*WHAT YOU NEED TO DO*
Reproduce every line of the material below without changing anything.
-------- STORED ROWS
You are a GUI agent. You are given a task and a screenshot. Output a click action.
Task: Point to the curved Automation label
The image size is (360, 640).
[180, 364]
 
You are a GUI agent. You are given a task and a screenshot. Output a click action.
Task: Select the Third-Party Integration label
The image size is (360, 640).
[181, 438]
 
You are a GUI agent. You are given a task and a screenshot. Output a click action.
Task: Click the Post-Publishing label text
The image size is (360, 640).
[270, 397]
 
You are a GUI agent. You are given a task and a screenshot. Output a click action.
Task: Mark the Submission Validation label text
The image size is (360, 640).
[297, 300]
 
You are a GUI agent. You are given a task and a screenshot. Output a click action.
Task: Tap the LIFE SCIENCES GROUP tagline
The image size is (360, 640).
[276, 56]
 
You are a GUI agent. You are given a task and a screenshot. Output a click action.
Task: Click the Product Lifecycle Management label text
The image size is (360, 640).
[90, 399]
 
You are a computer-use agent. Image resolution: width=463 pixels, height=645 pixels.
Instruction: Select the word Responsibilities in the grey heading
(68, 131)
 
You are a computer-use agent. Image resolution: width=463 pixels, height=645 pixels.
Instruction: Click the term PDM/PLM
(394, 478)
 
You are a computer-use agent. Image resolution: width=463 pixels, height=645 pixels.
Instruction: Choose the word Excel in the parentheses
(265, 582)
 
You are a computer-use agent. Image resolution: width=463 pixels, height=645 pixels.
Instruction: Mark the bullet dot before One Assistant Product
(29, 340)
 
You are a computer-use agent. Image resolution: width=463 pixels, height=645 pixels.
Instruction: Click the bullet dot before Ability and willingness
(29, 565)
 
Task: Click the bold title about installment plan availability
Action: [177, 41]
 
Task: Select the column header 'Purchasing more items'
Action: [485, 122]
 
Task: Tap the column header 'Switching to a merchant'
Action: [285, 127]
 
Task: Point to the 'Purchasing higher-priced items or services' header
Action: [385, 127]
----------------
*COMPLETED EXERCISE*
You are a GUI agent. You are given a task and a screenshot. Output a click action.
Task: Point to the curved Automation label
The image size is (360, 640).
[180, 364]
 
You are a GUI agent. You are given a task and a screenshot. Output a click action.
Task: Select the Third-Party Integration label
The image size is (360, 640).
[181, 438]
 
You are a GUI agent. You are given a task and a screenshot. Output a click action.
Task: Click the Post-Publishing label text
The image size is (360, 640).
[270, 397]
 
You are a GUI agent. You are given a task and a screenshot. Output a click action.
Task: Mark the Submission Validation label text
The image size is (360, 640).
[297, 300]
 
You are a GUI agent. You are given a task and a screenshot. Output a click action.
Task: Tap the LIFE SCIENCES GROUP tagline
The image size is (360, 640).
[276, 56]
 
You are a GUI agent. You are given a task and a screenshot. Output a click action.
Task: Click the Product Lifecycle Management label text
The image size is (360, 640).
[90, 399]
 
You are a computer-use agent. Image resolution: width=463 pixels, height=645 pixels.
Instruction: Select the word Responsibilities in the grey heading
(68, 131)
 
You are a computer-use agent. Image resolution: width=463 pixels, height=645 pixels.
Instruction: Click the term PDM/PLM
(394, 478)
 
You are a computer-use agent. Image resolution: width=463 pixels, height=645 pixels.
Instruction: Choose the word Excel in the parentheses
(265, 582)
 
You are a computer-use agent. Image resolution: width=463 pixels, height=645 pixels.
Instruction: Mark the bullet dot before One Assistant Product
(29, 340)
 
You are a computer-use agent. Image resolution: width=463 pixels, height=645 pixels.
Instruction: Click the bullet dot before Ability and willingness
(29, 565)
 
Task: Click the bold title about installment plan availability
Action: [177, 41]
 
Task: Select the column header 'Purchasing more items'
Action: [485, 122]
 
Task: Tap the column header 'Switching to a merchant'
Action: [285, 127]
 
Task: Point to the 'Purchasing higher-priced items or services' header
Action: [385, 127]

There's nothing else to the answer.